Gnosis Safes, also known as Safe Smart Accounts, are multisig smart contract wallets requiring multiple owners to approve a transaction. This threshold model reduces the risk of a single private key failure but can complicate investigations as control is distributed across signers. Illicit actors increasingly use Gnosis Safes to store, route, or obscure stolen crypto, often configuring them to mimic legitimate setups or layering controls to hide who runs the funds. The simplest way to identify a Gnosis Safe on-chain is by viewing contract details, where the name may appear as GnosisSafeProxy, and internal transactions often show deployment via the Safe Proxy Factory; the contract’s code is typically publicly verified.

Ownership and activity are tracked at the signer level: each Safe has a set of owners stored in the contract state, and investigators can view these signers directly in block explorers or with tools like TRM Forensics. They can track which signer initiated, signed, or confirmed each transaction and monitor changes to Safe configuration (for example, if a signer was removed after a suspicious transfer). A case study on Avalanche showed a Safe sending 249,999,980 Lighter tokens to an external wallet, with the initiating signer later tied to funds at a centralized exchange, offering potential KYC leads for law enforcement.
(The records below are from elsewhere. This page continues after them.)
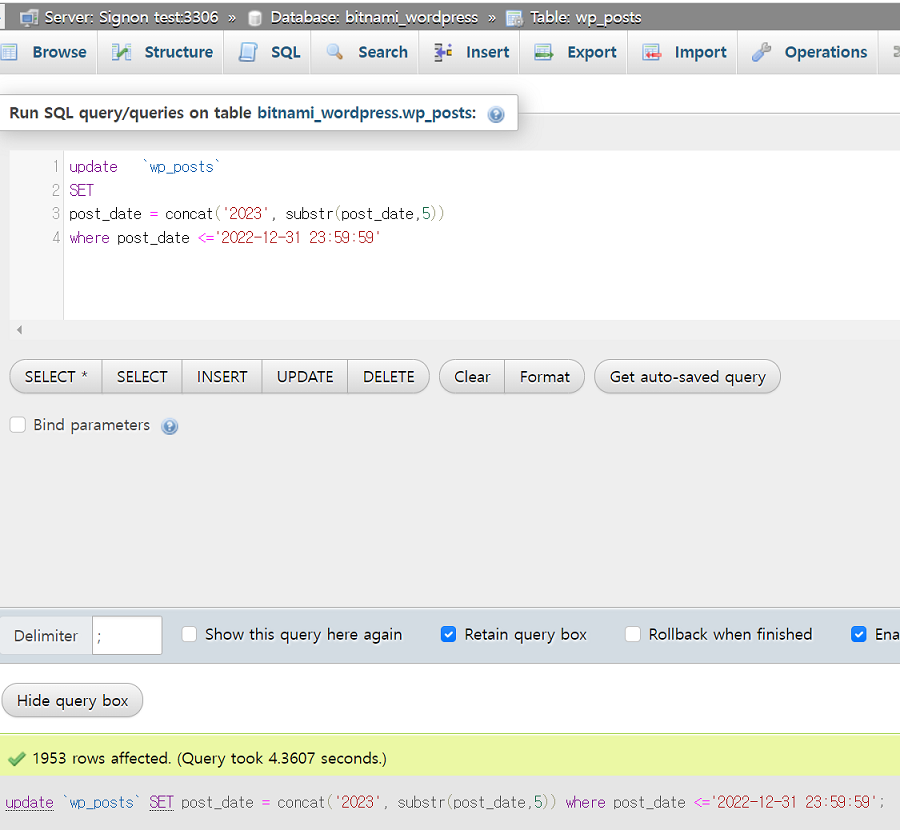
Task: Enable Rollback when finished option
Action: pyautogui.click(x=633, y=634)
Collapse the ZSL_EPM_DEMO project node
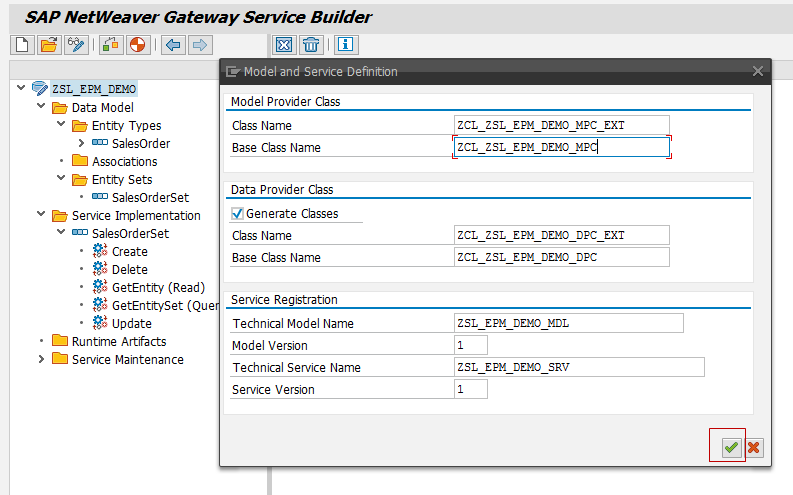The height and width of the screenshot is (495, 793). [x=21, y=89]
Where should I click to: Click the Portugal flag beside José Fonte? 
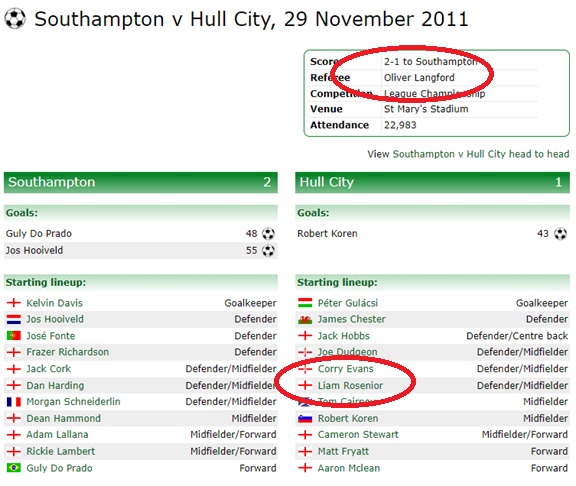click(14, 336)
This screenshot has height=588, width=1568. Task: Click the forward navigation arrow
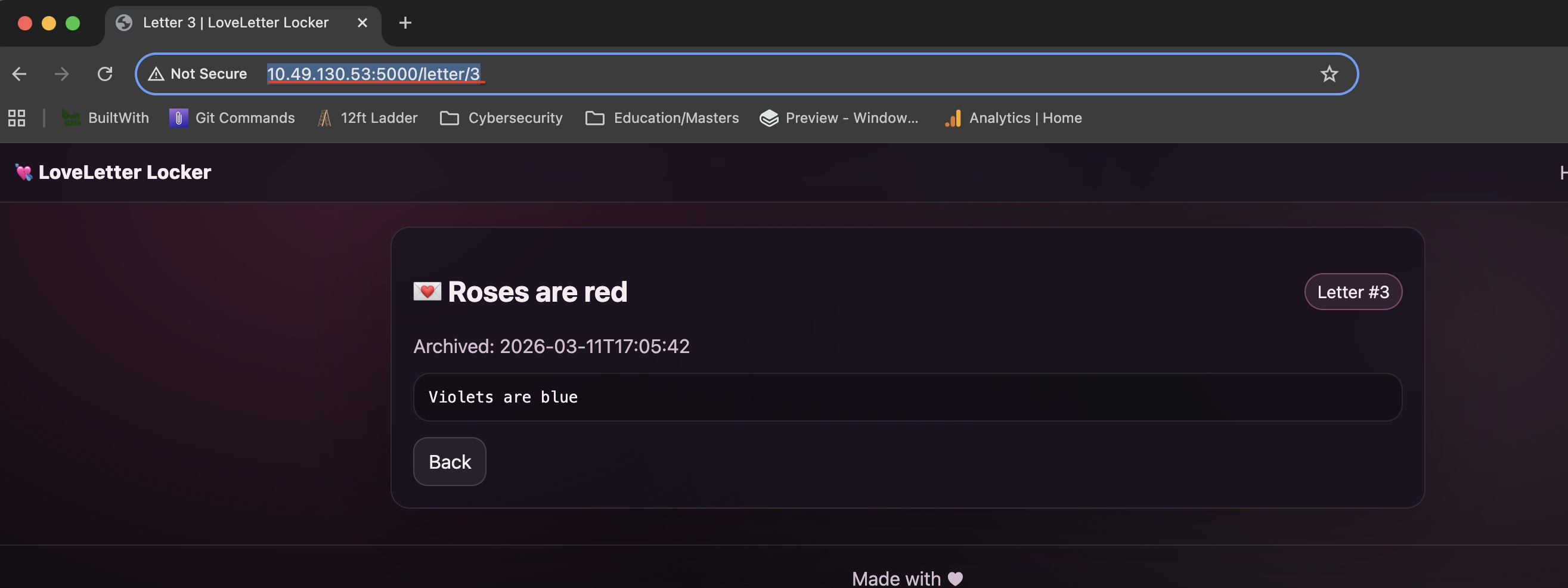pos(62,74)
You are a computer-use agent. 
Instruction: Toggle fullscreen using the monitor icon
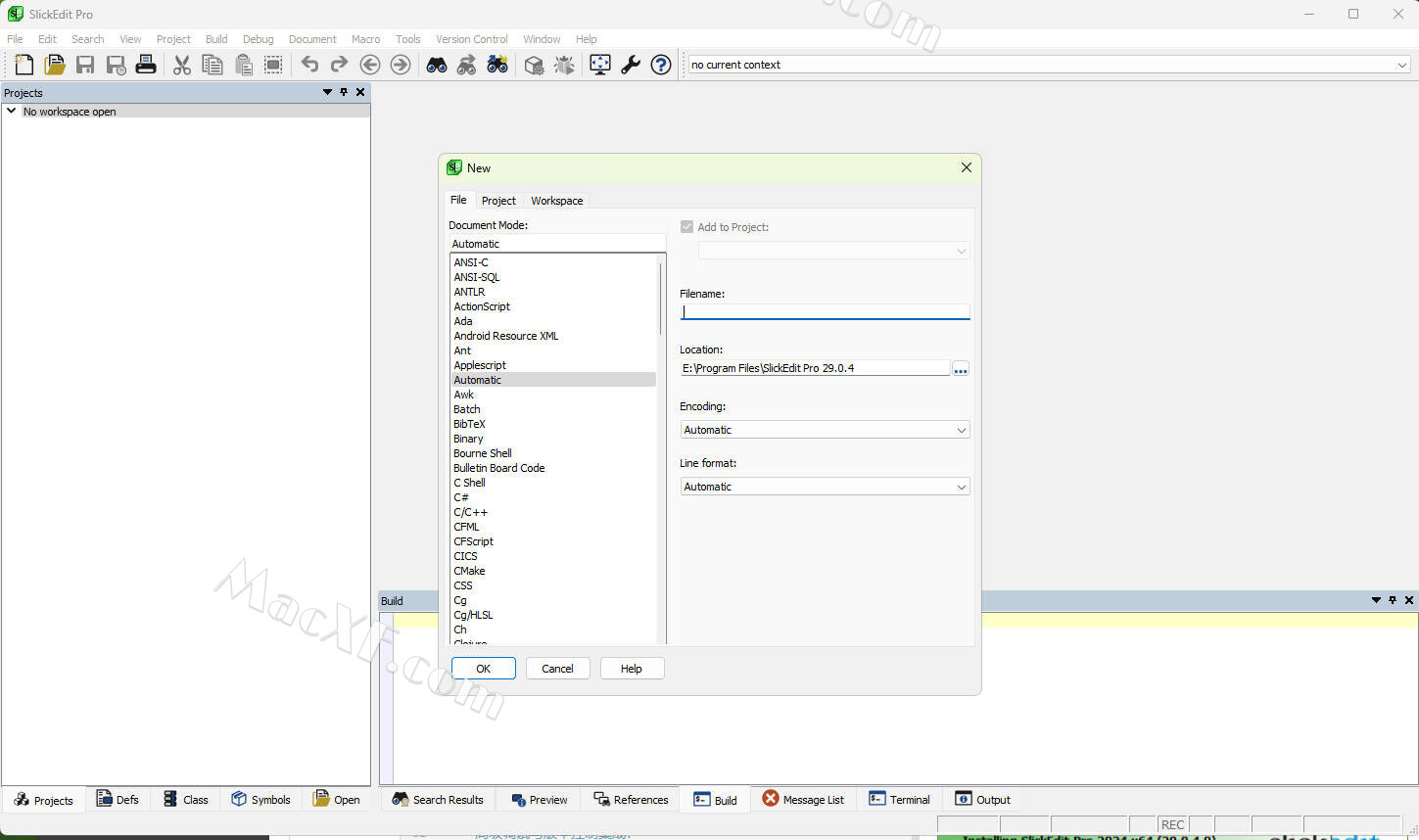point(600,65)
Advanced techniques include threshold analysis, modules, and nested Safes, all of which can increase obfuscation risk. Thresholds define how many signers are required and are visible on-chain via tools like Etherscan or app.safe.global, while modules automate transactions and nested Safes add indirection to conceal control. Investigators can use Safe App at app.safe.global to review signer addresses, thresholds, and metadata, helping reveal discrepancies between activity and expected behavior.